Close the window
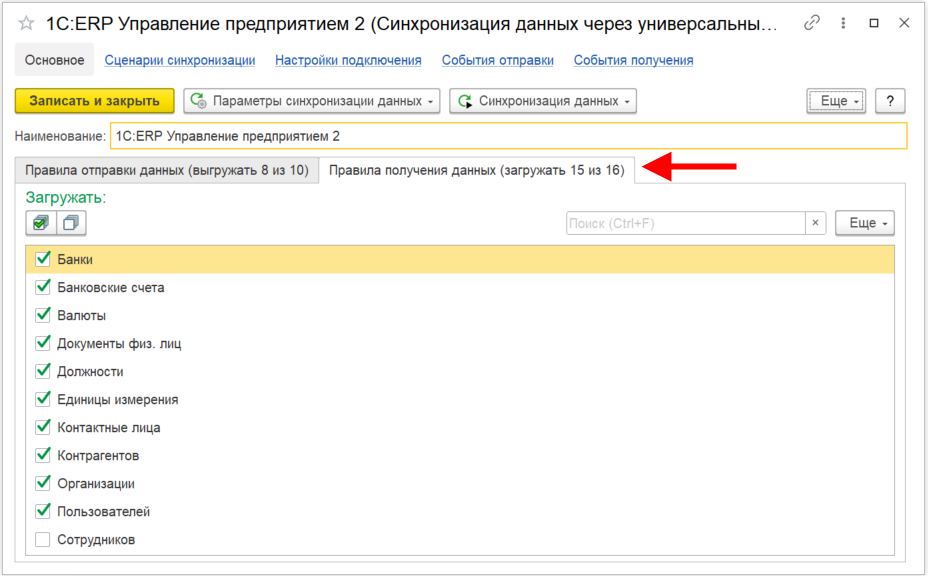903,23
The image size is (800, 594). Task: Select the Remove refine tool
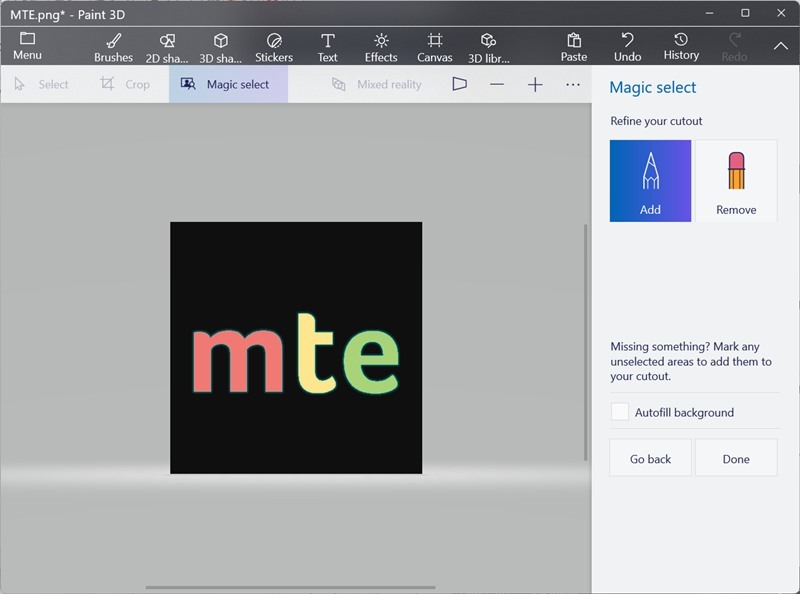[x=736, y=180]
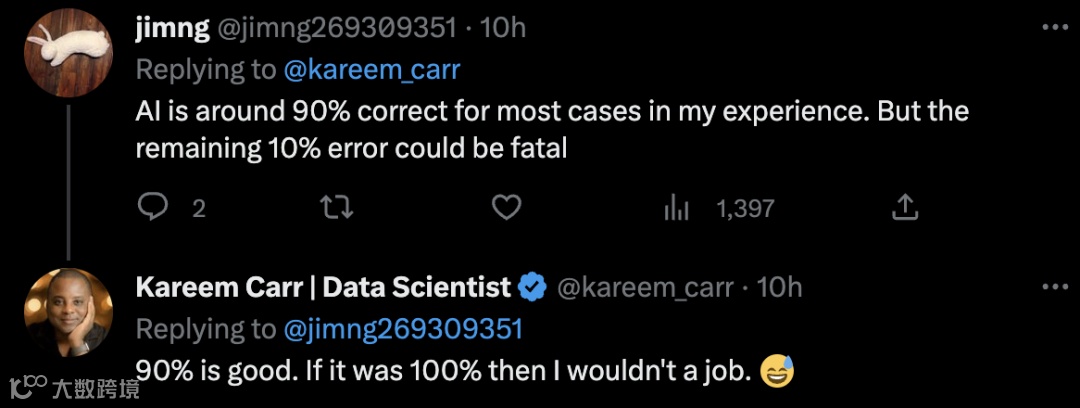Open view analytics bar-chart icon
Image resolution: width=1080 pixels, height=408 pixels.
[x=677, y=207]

________________________

■ Your assignment
Could you copy all of the entries above exactly, without the pictures?

■ Response below
Close the window
903,23
The image size is (800, 594). Task: Select the Remove refine tool
[x=736, y=180]
Open view analytics bar-chart icon
Image resolution: width=1080 pixels, height=408 pixels.
[x=677, y=207]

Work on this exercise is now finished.